Leader of theft ring sentenced to six years in federal prison

Auburn man operated storefront businesses in Kent and Renton that fronted as legitimate pawn shops.

An Auburn man was sentenced to six years in federal prison and 15 years of supervised release on Feb. 1 for trafficking in stolen goods and possession of child pornography, according to the U.S. Department of Justice for Western Washington.

Between 2013 and 2019, Alexsandr Pavlovskiy, 54, master-minded a theft ring in South King County that relied on shoplifters, drug addicts, drug users and even Amazon delivery drivers for its inventory.

Pavlovskiy pleaded guilty in October 2021, following a long investigation by the FBI and the Auburn Police Department. According to a DOJ release, at the sentencing hearing, U.S. District Judge John C. Coughenour said the sentence was driven in part by “the stunning amount of stolen material.”

“This case highlights the tremendous value we place in state and federal law enforcement teamwork,” U.S. Attorney Nick Brown said in the release. “The investigation began through the patient, dedicated work of an Auburn Police detective, who reached out to the FBI. It is through this sort of teamwork that we can root out all manner of crimes.

“While the stolen property case is what brought us here, the possession of child pornography demonstrates the damage Mr. Pavlovskiy inflicted on the larger community,” Brown said.

From 2013 to 2016, according to the DOJ, Pavlovskiy operated two storefront businesses that fronted as legitimate pawn shops — Innovation Best in Kent, and Thrift Electro in Renton, the latter also known as Buy Trade and By-Trade — where he directed his employees to buy stolen retail items from shoplifters and others.

In 2017, Pavlovskiy bought a warehouse, and from there until 2019, he and his employees sold hundreds of thousands of stolen items to purchasers across the United States or to Amazon warehouses outside the state of Washington for sale in interstate commerce on Amazon’s web. They used the U.S. Postal Service, United Parcel Service and other mail carriers to unwittingly transport the stolen goods to local warehouses or to Amazon warehouses.

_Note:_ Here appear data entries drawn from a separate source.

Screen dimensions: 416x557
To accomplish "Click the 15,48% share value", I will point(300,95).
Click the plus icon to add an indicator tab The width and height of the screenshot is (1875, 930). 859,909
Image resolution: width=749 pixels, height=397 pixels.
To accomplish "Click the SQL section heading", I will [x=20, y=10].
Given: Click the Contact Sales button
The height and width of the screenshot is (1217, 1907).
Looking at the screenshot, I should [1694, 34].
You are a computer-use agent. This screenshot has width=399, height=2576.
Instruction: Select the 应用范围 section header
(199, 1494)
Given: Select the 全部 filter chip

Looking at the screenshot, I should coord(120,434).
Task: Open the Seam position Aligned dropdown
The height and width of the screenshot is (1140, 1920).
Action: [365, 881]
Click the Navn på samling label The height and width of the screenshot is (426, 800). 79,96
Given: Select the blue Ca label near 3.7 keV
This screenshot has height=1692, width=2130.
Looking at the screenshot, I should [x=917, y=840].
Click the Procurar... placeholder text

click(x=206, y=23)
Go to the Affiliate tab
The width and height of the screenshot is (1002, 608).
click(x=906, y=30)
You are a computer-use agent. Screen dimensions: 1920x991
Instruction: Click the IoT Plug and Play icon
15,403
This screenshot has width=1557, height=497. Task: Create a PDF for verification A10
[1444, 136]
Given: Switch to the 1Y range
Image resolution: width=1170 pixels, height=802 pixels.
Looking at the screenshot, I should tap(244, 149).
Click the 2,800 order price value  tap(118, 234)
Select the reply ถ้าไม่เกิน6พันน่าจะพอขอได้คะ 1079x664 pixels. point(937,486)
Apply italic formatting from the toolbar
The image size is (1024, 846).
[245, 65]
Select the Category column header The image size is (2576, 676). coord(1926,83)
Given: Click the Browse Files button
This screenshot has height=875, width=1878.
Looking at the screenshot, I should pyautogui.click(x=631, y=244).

According to the report, Amazon disbursed funds back to bank accounts under the control of the Auburn man, and he and others then used these accounts to promote the criminal operation.

The business generated between $1.5 million and $3.5 million on the sale of stolen goods, according to the DOJ.

In July 2019, state and federal law enforcement served search warrants on Pavlovskiy’s home, cars and business locations. At the warehouse, they documented racks of stolen goods being processed for resale, and took a number of electronic devices for analysis. On Pavlovskiy’s devices, forensic analysis revealed more than 20,000 images or videos of minors engaged in sexually explicit conduct. Pavlovskiy used file sharing software to obtain and share the images.

“These funds also appear to be used to conceal the nature of the unlawful activity by making the pawn shops appear like a legitimate business, when in fact the pawn shops are front enterprises for the conspiracy, and are permeated with fraud and … virtually no legitimate business beyond buying and reselling stolen property,” according to the FBI.

According to the FBI, Pavlovskiy entered the United States as a refugee from Ukraine in November 2000 with his wife and their children and became a naturalized citizen in September 2011.